Methane is the main ingredient of natural gas. When burned, natural gas emits less carbon dioxide than other fossil fuels. But when it escapes unburned, as it does across the global oil and gas industry, methane is 80 per cent more powerful a heat-trapper than carbon dioxide in the short term. Methane also contributes to local air pollution, including smog, and the health impacts that come with it. It’s not just countries that are aware of this. A growing number of investors and energy companies are responding to the reputational threat of uncontrolled methane emissions.
Released last week, the International Energy Agency’s latest World Energy Outlook articulates the methane challenge very powerfully. Its analysis shows that with current technologies the oil and gas industry can drastically reduce methane emissions by 75 percent worldwide – and that up to two thirds of those reductions can be realized at zero net cost. What’s more, the IEA says that just the cost-effective reductions would have the same climate impact in 2100 as immediately closing all the coal plants in China.
Today – before the oil and gas boom that experts predict – Mexico ranks as the world’s fifth largest oil and gas methane emitter. If Mexico does not implement strong methane rules ahead of the coming boom, Mexico’s climate leadership will suffer and targets will be jeopardized. Add to this the environmental and political fallout tied to the financial risks of methane, and it’s clear that now is a critical time for Mexico to double-down on efforts to deal with methane.
Mexico has been a visible climate leader globally, pledging ambitious reductions to national greenhouse gas emissions. During the last Leaders’ Summit, President Enrique Pena Nieto joined Canadian Prime Minister Justin Trudeau and former U.S. President Barack Obama in a goal to reduce oil and gas methane emissions continent-wide by 45 percent. U.S. state actions and federal court decisions have helped advance the issue despite the Trump administration’s anti-environmental agenda. Canada has separately proposed its federal methane regulations. In Mexico, the Agency for Safety, Energy and Environment (ASEA) has shown leadership and has begun developing methane regulations to ensure Mexico meets its target.
Fortunately, companies that matter to Mexico are stepping up. Last month, Pemex agreed to work toward a near-zero methane future along with nine other global producers that are part of the Oil & Gas Climate Initiative. Two of the biggest investors in Mexico’s post-energy-reform oil and gas sector, ExxonMobil and Statoil, are also taking steps to better detect and reduce methane emissions from facilities operated in the U.S. These are all signs that companies increasingly recognize the business case for reducing methane.
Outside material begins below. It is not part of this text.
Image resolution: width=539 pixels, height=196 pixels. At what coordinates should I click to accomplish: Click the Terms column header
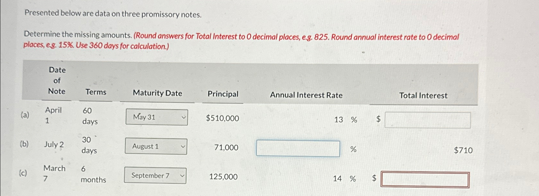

Company leadership is important as ASEA considers other ways to improve its methane regulations. Based on the extensive experience Environmental Defense Fund has on this issue and the methane standards we have seen take shape in jurisdictions worldwide, ASEA can and should take a strong regulatory approach to align with global best practices. This includes Mexico requiring that all operators eliminate or minimize methane that is intentionally vented during oil production, increase the frequency of leak inspections and repair, and improve emissions reporting. As analyzed by EDF and partners, these simple fixes have minimal costs, do not require any new technology, and would ensure that more methane is kept in the pipes and sold for a greater profit.
Mexico stands at the edge of a remarkable opportunity to usher in a much-needed wave of economic growth in a manner that protects its own environment and solidifies its role as an international leader. Smart and effective methane regulations are a cornerstone of that future. Principally, they would ensure vital protections for local communities and demonstrate Mexico’s climate commitment, and also provide Pemex and the energy industry as a whole the kind of guidance it needs to invest in Mexico’s economy. This is a significant opportunity, and is one that Mexico shouldn’t pass up.